Proches du Parti communiste sénégalais (PCS) handicapé par l’absence de ses dirigeants du champ universitaire, méfiants à l’endroit des étudiants du Mouvement des étudiants du Parti africain de l’indépendance (MEPAI) dont l’organisation politique de tutelle avait eu une posture opportuniste face au soulèvement ouvrier de mai 1968, nous développâmes une proximité plus affective que doctrinale avec Omar Blondin Diop, Abdou Salam Kane dit Billy, Ibrahima Paye dit Jacky, Issa Samb dit Joe Ouakam et, était-il déjà là, Nouhoum Camara ? Personnellement, c’est à Abdou Salam Kane que je me suis le plus attaché à cette période. Il était souvent de permanence au Centre d’information de l’Union des étudiants de Dakar (UED) et chaque fois que je l’y trouvais, il m’en confiait la garde que je consacrais à la lecture des journaux des peuples en lutte dont celui des forces armées populaires du Nord-Vietnam jusqu’aux organes des Black Panthers, des guérilleros d’Amérique Latine.
Cette vague complicité se concrétisa par une alliance électorale lors de l’érection du bureau du Mouvement démocratique de la jeunesse sénégalaise (MDJS) entre le Club Patrice Lumumba que nous avions créé, le Free Jazz et les sœurs unies. Elle permit de mener rondement des actions d’agitation et de propagande lors de la prise de contrôle de l’amphithéâtre de la Faculté de Droit et de Sciences économiques, prenant quasiment en otage le Recteur de l’Université et le doyen de la Faculté qui n’est autre qu’un certain futur président de la République.
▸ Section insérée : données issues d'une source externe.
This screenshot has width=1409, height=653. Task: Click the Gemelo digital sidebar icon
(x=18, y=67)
Une opération de charme destinée à masquer les effets de la guerre civile menée aux États-Unis contre les militants insurgés du ''pouvoir noir'' par une comparaison entre le niveau de vie des Américains noirs et des Africains qui fut transformée en meeting de solidarité aux peuples en lutte. Omnia non dicam…
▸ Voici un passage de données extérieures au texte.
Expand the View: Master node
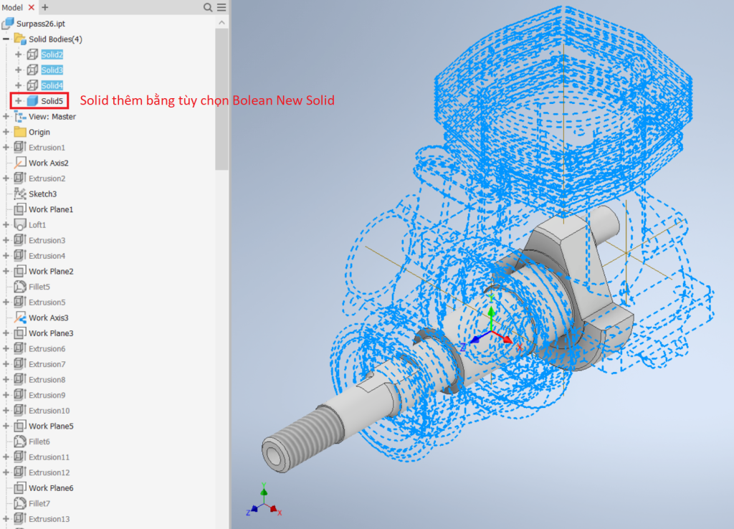Viewport: 734px width, 529px height. click(6, 116)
Oumar Blondin Diop prit contact avec nous en tant que groupe lors de la conférence commérant la Journée de la paix initiée par l’Union régionale du Cap-Vert de l’Union progressiste sénégalaise au pouvoir à la maison des jeunes. Quoique le thème de la conférence fût la paix, la salle ne tarda pas à s’échauffer comme c’était souvent le cas quand le parti au pouvoir organisait. L’invitée d’honneur de cette conférence était Carmen Pereira, un des commandants des Forces armées populaires de libération de la Guinée-Bissau et des Îles du Cap-Vert, venue du maquis. Le fait que les différents intervenants insistaient sur la paix, la paix, la paix, nous a tapés sur le système et, sans crier gare, un de nos camarades, Petit Mandingue pour ne pas le nommer, s’est levé pour crier des vertes et des pas mûres, enrobées de bon sens militant : leur sérénade sur la paix, ils n’ont qu’à aller la chanter à Salazar et à Richard Nixon, les fauteurs de guerre coloniale. Les slogans bien cadencés ponctuèrent toute la propagande capitularde des intervenants et ne donnèrent du répit que lors de la pertinente réplique du commandant Pereira expliquant la position de son parti sur la question de la guerre et de la paix.
C’est donc à la fin de cette conférence pendant laquelle nous avions tenu en respect les comités d’action du parti au pouvoir qu’Omar Blondin nous demanda une rencontre entre nos deux groupes. Nous lui proposâmes deux lieux possibles à Fass et à la Médina. A notre grande déception, le contact avec Omar fut différé par un émissaire d’une certaine nébuleuse dirigeante. Le Mouvement des jeunes marxistes-léninistes avait été créé et l’émissaire ne demandait rien moins qu’une sélection au niveau du groupe. Je refusais cette scission que d’autres accepteront au niveau de Fass, créant une atmosphère de suspicion entre les marxistes-léninistes armés de la pensée de Mao Ze Dong et les militants révolutionnaires qui se posaient des questions sur le voyage du président Nixon en Chine Populaire entre deux sorties d’escadrilles de B 52 sur le Nord Vietnam. Nous n’eûmes que de vagues échos sur les querelles internes qui firent éclater le Mouvement des jeunes marxiste-léniniste.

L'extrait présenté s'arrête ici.